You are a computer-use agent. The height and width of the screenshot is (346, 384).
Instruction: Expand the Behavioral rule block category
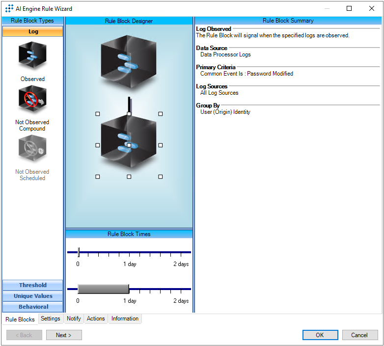(x=33, y=307)
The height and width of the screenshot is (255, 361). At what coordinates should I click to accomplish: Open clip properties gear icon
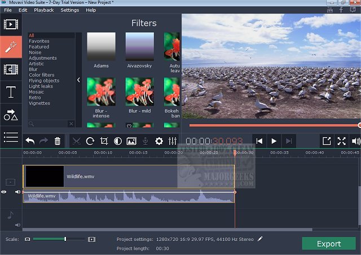pyautogui.click(x=159, y=141)
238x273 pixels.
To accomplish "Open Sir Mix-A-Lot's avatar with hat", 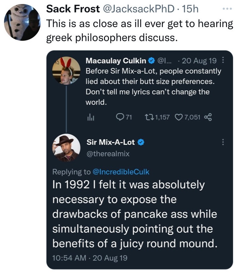I will pyautogui.click(x=66, y=147).
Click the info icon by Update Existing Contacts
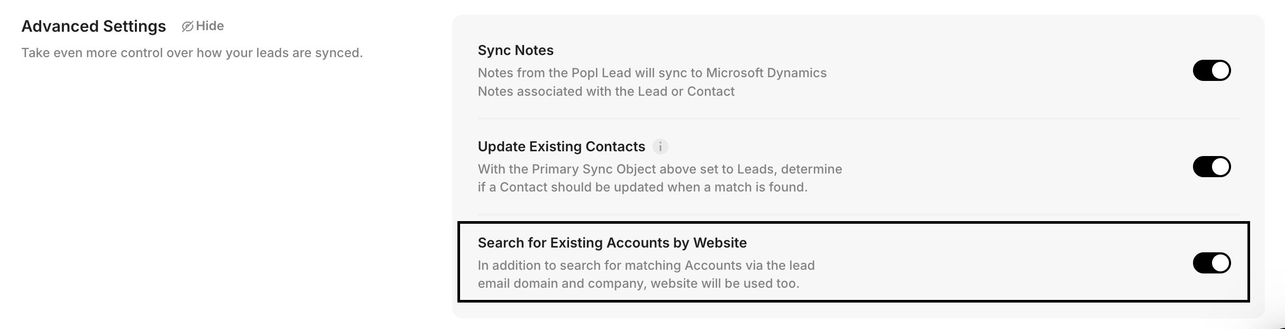 [660, 147]
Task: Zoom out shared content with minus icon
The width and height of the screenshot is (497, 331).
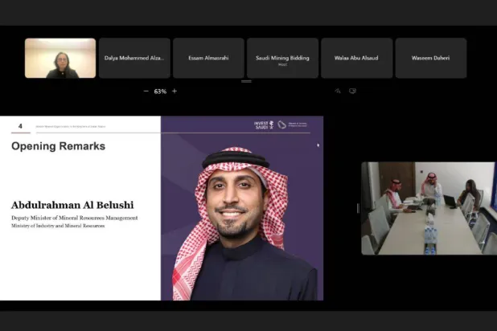Action: [146, 92]
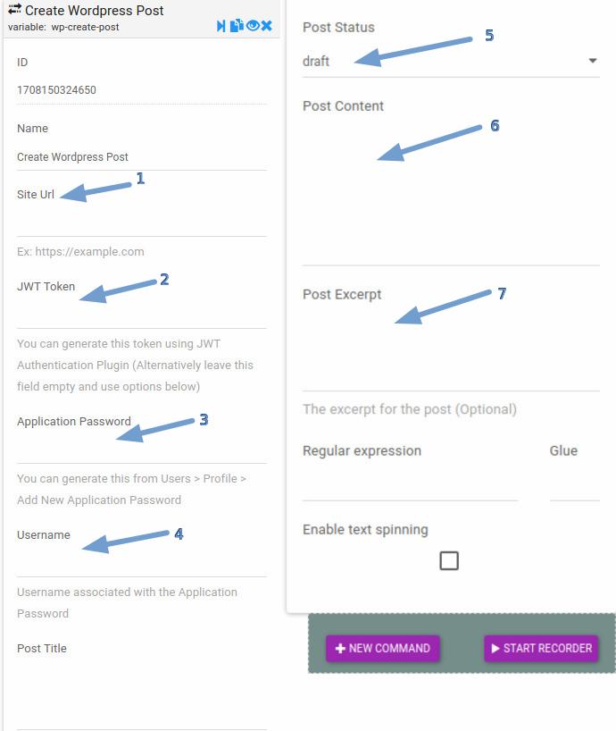The width and height of the screenshot is (616, 731).
Task: Click into the Site Url input field
Action: tap(142, 221)
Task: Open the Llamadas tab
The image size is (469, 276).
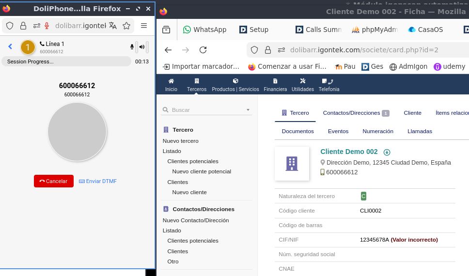Action: coord(420,131)
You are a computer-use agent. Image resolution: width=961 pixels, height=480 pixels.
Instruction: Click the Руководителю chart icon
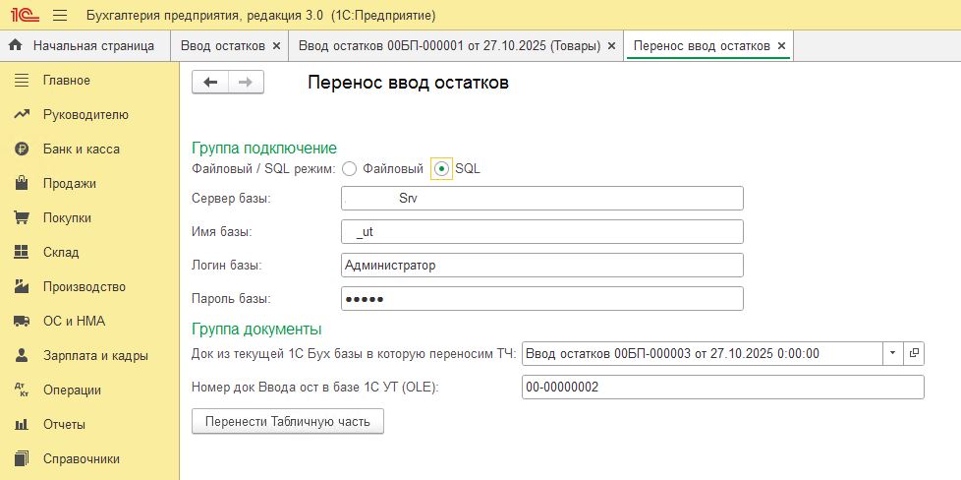[x=22, y=115]
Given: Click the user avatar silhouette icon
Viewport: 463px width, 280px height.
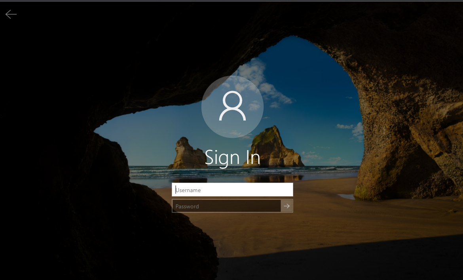Looking at the screenshot, I should tap(232, 107).
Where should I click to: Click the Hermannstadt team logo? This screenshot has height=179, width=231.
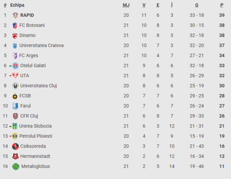15,157
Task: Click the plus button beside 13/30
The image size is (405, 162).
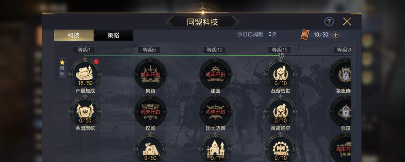Action: pos(335,34)
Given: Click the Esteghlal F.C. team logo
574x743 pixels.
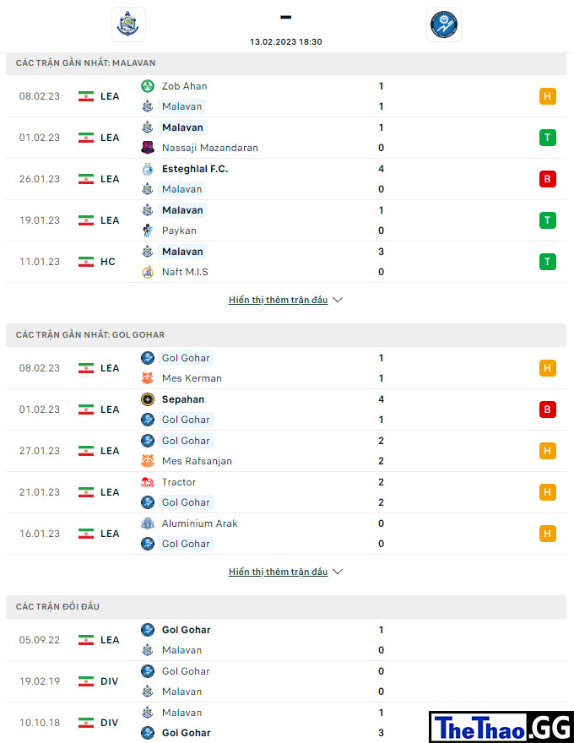Looking at the screenshot, I should [x=148, y=169].
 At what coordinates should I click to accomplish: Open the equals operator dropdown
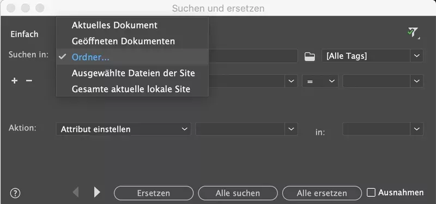click(320, 81)
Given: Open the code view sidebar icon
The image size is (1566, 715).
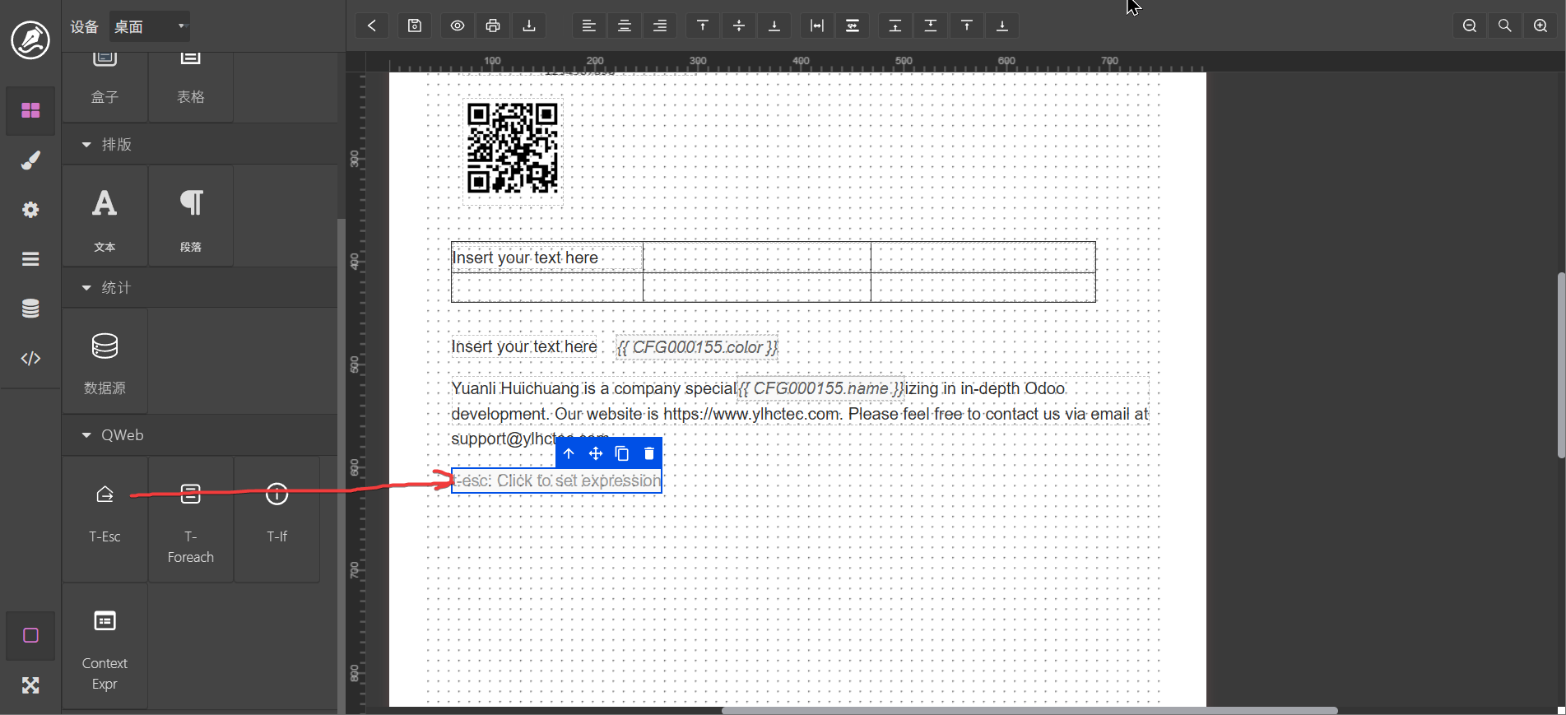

────────

How to complete this task: Those lines of the records above that run from the one containing "The width and height of the screenshot is (497, 331)." through the one containing "You are a computer-use agent. Image" should be returned exactly, with no pictures among them.

Problem solution:
The width and height of the screenshot is (497, 331).
Action: [146, 92]
The width and height of the screenshot is (616, 731).
Task: Click into the Site Url input field
Action: tap(142, 221)
Task: Open the Llamadas tab
The image size is (469, 276).
Action: coord(420,131)
You are a computer-use agent. Image resolution: width=961 pixels, height=480 pixels.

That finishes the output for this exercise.